>>>
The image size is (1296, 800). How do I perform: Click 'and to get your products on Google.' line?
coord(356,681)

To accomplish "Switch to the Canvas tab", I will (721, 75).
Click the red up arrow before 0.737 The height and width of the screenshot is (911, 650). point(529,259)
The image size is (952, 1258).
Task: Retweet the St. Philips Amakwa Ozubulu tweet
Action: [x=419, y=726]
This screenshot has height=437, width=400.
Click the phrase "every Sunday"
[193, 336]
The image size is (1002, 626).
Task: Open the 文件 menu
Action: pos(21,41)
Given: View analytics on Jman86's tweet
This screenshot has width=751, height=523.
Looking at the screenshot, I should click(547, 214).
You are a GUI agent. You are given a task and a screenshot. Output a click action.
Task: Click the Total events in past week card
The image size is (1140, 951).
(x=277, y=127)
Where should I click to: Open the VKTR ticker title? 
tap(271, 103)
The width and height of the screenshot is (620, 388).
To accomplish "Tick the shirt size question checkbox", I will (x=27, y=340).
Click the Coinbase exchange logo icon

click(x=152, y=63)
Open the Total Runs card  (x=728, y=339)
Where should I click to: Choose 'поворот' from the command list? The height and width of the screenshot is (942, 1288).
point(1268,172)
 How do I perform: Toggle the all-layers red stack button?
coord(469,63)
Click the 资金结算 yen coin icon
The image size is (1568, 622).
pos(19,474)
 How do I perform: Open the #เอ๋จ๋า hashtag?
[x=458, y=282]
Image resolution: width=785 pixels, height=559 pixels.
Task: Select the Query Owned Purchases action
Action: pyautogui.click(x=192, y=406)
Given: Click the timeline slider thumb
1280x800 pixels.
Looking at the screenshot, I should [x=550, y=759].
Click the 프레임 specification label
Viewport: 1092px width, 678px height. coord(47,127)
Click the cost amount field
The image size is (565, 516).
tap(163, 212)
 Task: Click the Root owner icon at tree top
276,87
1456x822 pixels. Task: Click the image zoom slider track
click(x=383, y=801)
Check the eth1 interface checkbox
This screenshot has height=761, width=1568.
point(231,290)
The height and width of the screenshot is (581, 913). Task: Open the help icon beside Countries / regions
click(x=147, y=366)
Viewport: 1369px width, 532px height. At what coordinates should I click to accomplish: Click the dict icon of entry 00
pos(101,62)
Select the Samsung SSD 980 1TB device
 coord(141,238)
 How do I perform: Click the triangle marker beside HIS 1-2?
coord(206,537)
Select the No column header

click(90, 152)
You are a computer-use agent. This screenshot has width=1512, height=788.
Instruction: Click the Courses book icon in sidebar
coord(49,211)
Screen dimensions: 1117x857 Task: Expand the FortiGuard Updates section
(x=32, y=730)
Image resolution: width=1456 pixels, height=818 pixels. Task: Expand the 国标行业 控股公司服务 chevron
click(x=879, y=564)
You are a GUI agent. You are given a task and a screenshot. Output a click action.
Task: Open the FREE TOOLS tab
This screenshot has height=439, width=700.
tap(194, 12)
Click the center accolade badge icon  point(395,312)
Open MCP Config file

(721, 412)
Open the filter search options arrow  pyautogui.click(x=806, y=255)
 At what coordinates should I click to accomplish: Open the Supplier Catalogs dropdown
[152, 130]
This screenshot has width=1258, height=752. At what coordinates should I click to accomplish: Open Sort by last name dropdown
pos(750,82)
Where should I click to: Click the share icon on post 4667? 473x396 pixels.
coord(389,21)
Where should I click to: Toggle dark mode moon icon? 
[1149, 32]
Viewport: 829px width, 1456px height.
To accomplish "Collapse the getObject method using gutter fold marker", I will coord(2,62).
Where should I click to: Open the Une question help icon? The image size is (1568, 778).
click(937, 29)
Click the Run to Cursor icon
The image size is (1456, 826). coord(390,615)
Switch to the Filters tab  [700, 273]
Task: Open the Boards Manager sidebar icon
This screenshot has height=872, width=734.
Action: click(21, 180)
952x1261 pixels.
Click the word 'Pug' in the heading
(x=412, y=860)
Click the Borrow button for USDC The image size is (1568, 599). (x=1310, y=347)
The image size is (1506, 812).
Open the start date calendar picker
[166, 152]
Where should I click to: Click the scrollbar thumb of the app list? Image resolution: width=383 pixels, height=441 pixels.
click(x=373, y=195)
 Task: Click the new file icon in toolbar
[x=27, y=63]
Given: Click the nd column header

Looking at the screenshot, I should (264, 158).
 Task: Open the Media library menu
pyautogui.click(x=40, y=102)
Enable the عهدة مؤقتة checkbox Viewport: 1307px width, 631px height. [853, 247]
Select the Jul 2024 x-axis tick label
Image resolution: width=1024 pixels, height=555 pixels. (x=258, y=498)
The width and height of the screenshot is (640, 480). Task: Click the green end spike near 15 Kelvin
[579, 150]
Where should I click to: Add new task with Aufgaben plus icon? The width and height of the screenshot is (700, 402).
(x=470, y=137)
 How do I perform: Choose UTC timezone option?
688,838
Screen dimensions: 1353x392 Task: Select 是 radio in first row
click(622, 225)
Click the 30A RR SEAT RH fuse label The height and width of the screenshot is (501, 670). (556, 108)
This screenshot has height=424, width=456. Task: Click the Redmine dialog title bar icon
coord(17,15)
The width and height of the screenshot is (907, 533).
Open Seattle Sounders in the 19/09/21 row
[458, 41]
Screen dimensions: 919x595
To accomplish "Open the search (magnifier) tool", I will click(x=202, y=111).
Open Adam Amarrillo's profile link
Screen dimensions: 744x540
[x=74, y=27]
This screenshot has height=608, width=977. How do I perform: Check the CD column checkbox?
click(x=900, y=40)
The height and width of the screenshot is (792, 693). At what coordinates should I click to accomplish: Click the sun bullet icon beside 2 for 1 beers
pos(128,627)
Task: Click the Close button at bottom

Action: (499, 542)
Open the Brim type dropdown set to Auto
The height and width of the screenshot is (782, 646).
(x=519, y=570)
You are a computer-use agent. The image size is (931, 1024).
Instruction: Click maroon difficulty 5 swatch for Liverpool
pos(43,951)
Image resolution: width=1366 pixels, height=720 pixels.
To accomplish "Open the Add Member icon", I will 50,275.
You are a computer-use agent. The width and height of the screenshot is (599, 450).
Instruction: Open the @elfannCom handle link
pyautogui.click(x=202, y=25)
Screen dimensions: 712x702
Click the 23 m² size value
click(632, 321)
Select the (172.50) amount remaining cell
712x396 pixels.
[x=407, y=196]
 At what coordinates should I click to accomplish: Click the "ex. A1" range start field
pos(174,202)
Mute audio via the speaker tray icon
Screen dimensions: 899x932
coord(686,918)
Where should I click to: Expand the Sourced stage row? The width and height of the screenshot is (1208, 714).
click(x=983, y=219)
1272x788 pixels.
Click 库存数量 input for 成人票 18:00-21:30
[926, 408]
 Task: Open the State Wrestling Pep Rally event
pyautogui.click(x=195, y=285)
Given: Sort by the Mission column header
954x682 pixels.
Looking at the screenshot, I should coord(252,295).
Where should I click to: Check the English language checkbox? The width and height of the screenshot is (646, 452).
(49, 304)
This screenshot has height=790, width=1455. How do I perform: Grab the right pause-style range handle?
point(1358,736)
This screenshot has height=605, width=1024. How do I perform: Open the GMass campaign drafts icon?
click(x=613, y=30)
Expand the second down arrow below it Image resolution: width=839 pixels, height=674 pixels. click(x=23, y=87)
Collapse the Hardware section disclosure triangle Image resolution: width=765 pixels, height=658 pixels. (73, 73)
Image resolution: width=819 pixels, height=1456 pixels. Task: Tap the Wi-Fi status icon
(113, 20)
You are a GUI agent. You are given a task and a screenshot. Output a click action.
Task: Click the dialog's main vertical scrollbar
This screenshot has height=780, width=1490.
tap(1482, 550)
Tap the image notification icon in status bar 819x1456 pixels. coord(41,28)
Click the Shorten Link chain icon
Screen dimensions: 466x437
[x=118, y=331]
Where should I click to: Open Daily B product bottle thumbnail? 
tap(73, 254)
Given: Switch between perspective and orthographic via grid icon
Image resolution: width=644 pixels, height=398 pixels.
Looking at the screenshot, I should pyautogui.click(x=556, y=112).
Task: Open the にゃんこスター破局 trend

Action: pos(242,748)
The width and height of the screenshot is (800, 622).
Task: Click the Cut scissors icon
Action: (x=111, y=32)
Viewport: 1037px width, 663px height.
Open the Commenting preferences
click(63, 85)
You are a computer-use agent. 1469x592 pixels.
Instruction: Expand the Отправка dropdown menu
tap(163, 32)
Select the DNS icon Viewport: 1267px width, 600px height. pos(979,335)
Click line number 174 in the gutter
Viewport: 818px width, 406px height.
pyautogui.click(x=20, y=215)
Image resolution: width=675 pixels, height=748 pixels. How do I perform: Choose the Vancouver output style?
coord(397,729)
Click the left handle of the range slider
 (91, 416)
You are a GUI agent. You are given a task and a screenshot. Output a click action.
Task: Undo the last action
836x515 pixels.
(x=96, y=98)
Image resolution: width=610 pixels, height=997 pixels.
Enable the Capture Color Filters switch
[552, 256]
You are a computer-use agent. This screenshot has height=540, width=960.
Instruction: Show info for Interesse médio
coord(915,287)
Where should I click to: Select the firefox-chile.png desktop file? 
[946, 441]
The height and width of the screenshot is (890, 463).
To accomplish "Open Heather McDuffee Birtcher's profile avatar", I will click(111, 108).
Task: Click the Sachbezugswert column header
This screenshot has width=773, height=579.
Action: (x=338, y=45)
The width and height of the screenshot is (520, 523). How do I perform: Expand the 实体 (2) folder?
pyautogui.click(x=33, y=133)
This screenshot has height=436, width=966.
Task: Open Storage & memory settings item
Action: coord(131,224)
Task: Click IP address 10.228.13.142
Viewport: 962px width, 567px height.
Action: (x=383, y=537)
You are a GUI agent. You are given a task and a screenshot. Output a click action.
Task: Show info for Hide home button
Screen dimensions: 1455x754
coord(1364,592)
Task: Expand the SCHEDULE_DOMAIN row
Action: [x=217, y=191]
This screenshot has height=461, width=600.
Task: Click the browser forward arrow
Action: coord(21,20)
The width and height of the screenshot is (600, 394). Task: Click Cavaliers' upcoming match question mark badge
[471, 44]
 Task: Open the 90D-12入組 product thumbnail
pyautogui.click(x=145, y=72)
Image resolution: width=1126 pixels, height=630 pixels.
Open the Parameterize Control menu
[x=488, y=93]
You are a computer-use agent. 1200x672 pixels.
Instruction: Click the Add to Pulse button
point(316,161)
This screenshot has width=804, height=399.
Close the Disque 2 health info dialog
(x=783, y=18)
<<<
* **Work item**
Take the lines above from the one containing "Viewport: 829px width, 1456px height." to the one containing "The image size is (1506, 812)." and retype them exactly, both ends included, with nothing added.

* **Output of the task**
Viewport: 829px width, 1456px height.
To accomplish "Collapse the getObject method using gutter fold marker", I will coord(2,62).
Where should I click to: Open the Une question help icon? The image size is (1568, 778).
click(937, 29)
Click the Run to Cursor icon
The image size is (1456, 826). coord(390,615)
Switch to the Filters tab  [700, 273]
Task: Open the Boards Manager sidebar icon
This screenshot has height=872, width=734.
Action: click(21, 180)
952x1261 pixels.
Click the word 'Pug' in the heading
(x=412, y=860)
Click the Borrow button for USDC The image size is (1568, 599). (x=1310, y=347)
The image size is (1506, 812).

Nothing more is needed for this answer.